CATCHING A WORRISOME WAVE
You don’t have to be flu-ish to know that this winter’s wave of respiratory illness has been more virulent than others of recent vintage. And it’s been nationwide, as well as deadly in a number of cases. Although the mini-plague hit the Bay Area and L.A. at roughly the same time, I was preceded in misery by a few of my friends. I had fielded a couple of phone calls from San Francisco comrades bewailing the sickness. The Facebook posts were getting downright scary, with the occasional admonition to not let this thing develop into pneumonia. (Been there some years ago — have avoided it since.) Then, in most of the cases that came to my attention, the aftermath was a lingering cough.

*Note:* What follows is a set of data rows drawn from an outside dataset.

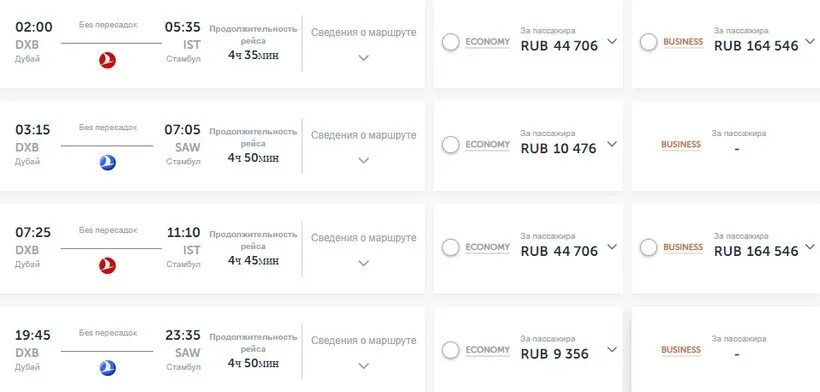Click the red Turkish Airlines logo on the 07:25 flight
This screenshot has width=820, height=392.
pyautogui.click(x=107, y=266)
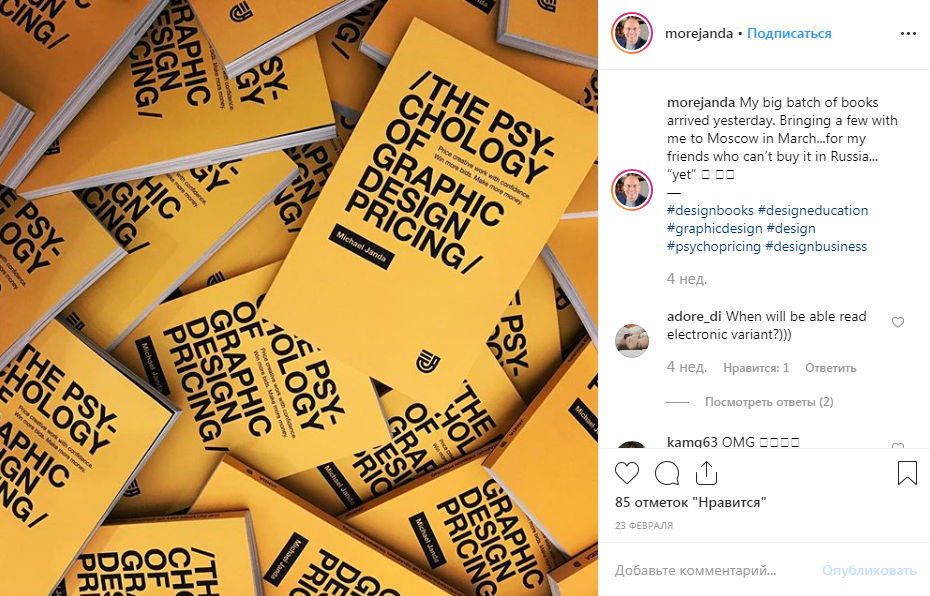Open the #graphicdesign hashtag
The width and height of the screenshot is (930, 596).
(x=715, y=228)
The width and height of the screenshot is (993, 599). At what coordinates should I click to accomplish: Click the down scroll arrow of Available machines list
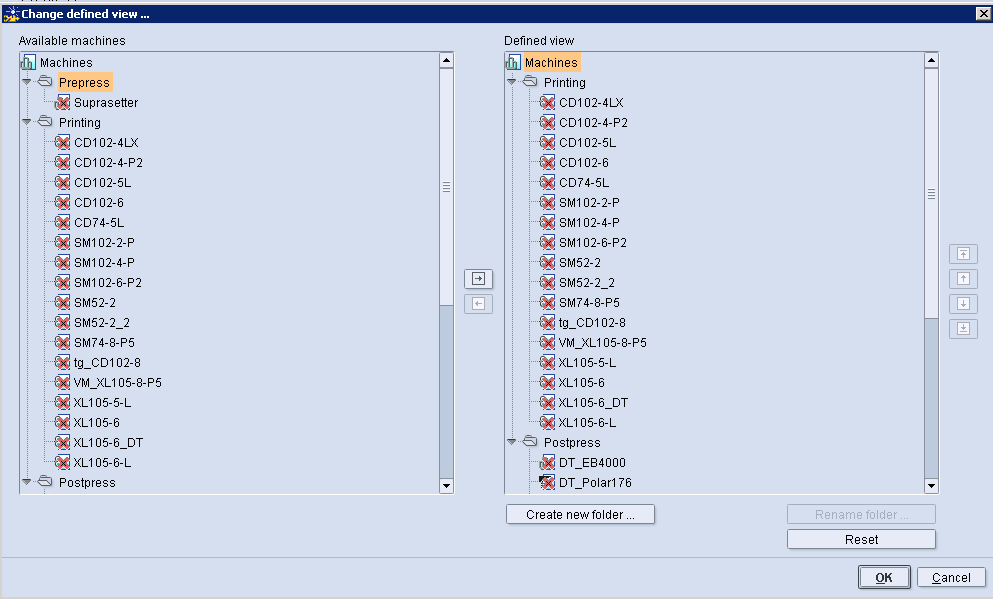(x=446, y=485)
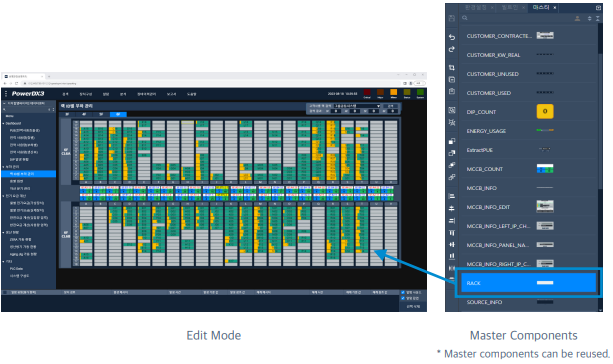Click the collapse-all icon in master panel header
This screenshot has height=364, width=613.
tap(598, 18)
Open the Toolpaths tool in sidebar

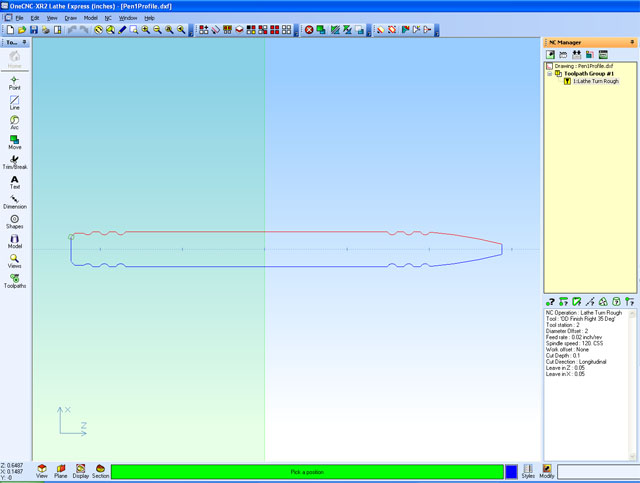point(15,281)
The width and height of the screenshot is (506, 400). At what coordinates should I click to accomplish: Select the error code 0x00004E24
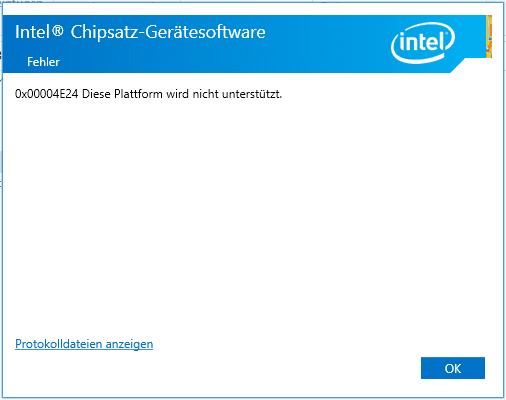tap(47, 94)
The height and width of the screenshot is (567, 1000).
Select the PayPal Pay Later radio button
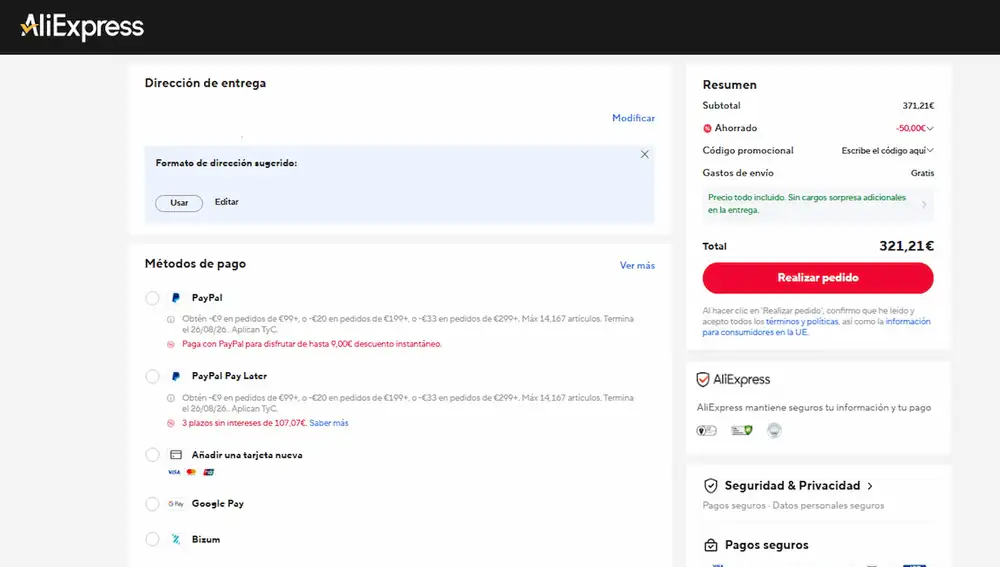coord(152,376)
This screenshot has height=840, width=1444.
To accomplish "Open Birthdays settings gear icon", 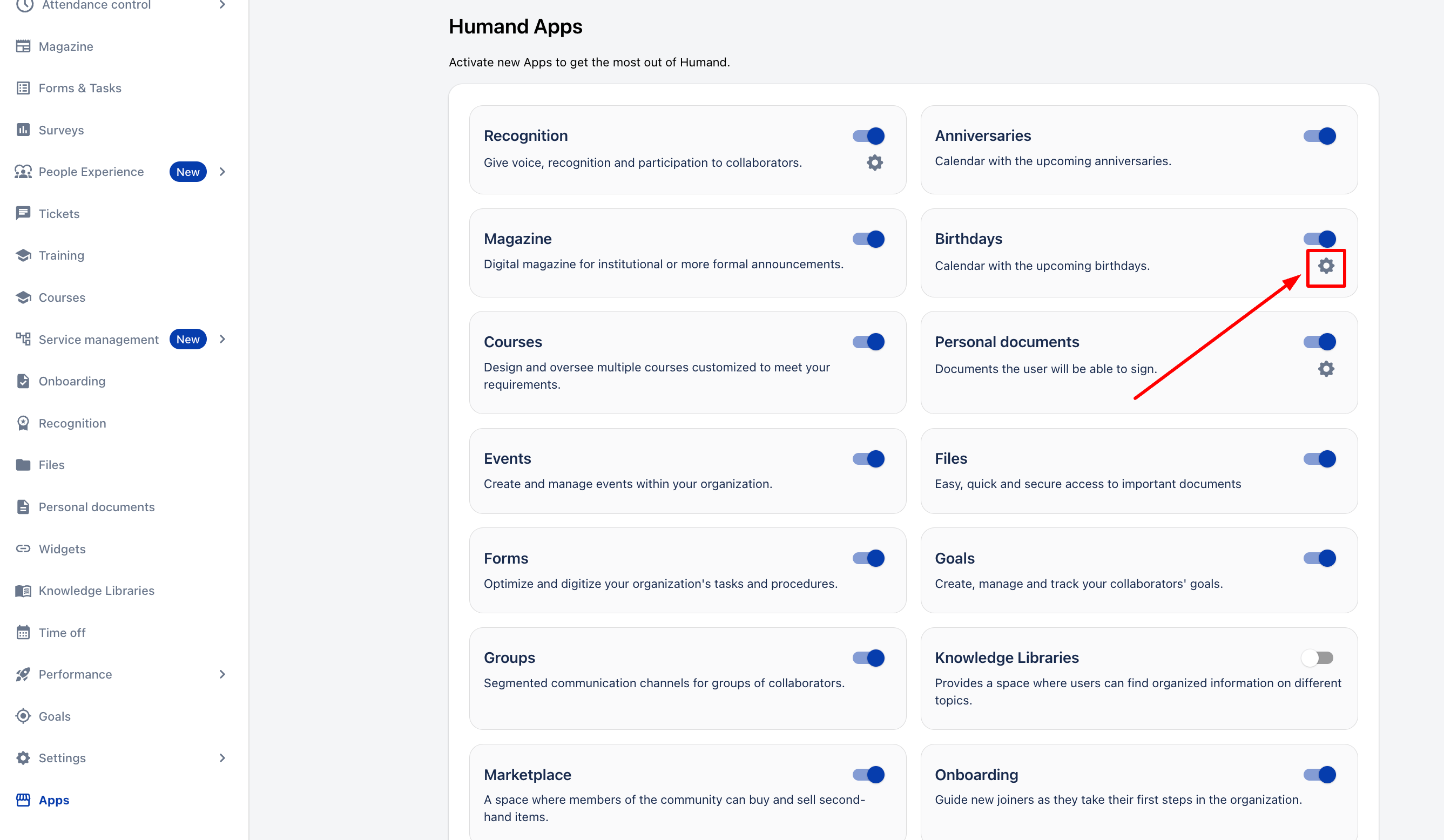I will 1326,266.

So my trip to Urgent Care was, after two-and-a-half days of suffering, in the realm of the preventive — as in preventing whatever I had contracted from getting worse. According to the doctor, it was indeed the flu with no evidence of a bacterial infection like bronchitis or pneumonia. “Sorry,” she said. “Antibiotics do nothing to stop a virus, which is what this appears to be. And you’re a day too late for Tamiflu to curtail your symptoms.” Ah, Tamiflu. It may sound more like a mascot for a pharmaceutical firm (“Tammy Flu”) than a wonder drug, but it’s known to lessen the severity of the flu if taken early enough. (Pay no mind to the rumors that it can cause hallucinatory side effects, which would almost constitute a sort of endorsement if it was true. I could have used some strange visions to counter my listlessness.)
The doc gave me a prescription for antibiotics in case a bout of bronchitis came into play over the next couple days. But I never felt much worse than I had at the time of my visit to the clinic. As was suggested, I rested to let my immunities fight the crud and consumed lots of liquids to flush all the bad stuff away. I relied on the obvious: chicken soup and crackers, tea, gallons of water, and, yes, some over-the-counter remedies. Gradually, I felt better and better. Still, it was no quick fix. How ill was I? I was unable to attend business meetings, screenings, gallery openings, musical performances, and so forth throughout my self-imposed quarantine. In fact, I had no desire to do any of it. That was unprecedented for me. I even had to postpone a return to S.F. until late January.
BEWARE THE BUGS
A little more than a week after being laid low, I emerged from exile, post-contagion, and got back to standard human interaction. My energy for work and play, my joie de vivre, and my gustatory cravings were back! Like a couple of the folks who came down with the malady before I did, I had to deal with a cough that persisted after my general recovery. Unlike those unfortunates, my cough only took three or four days to go away, rather than weeks. I have since been informed that the flu shot probably lessened the impact of the offending virus that got me, in spite of it not being specifically targeted by the current vaccine. I shudder to think how I would have felt without that minimal protection.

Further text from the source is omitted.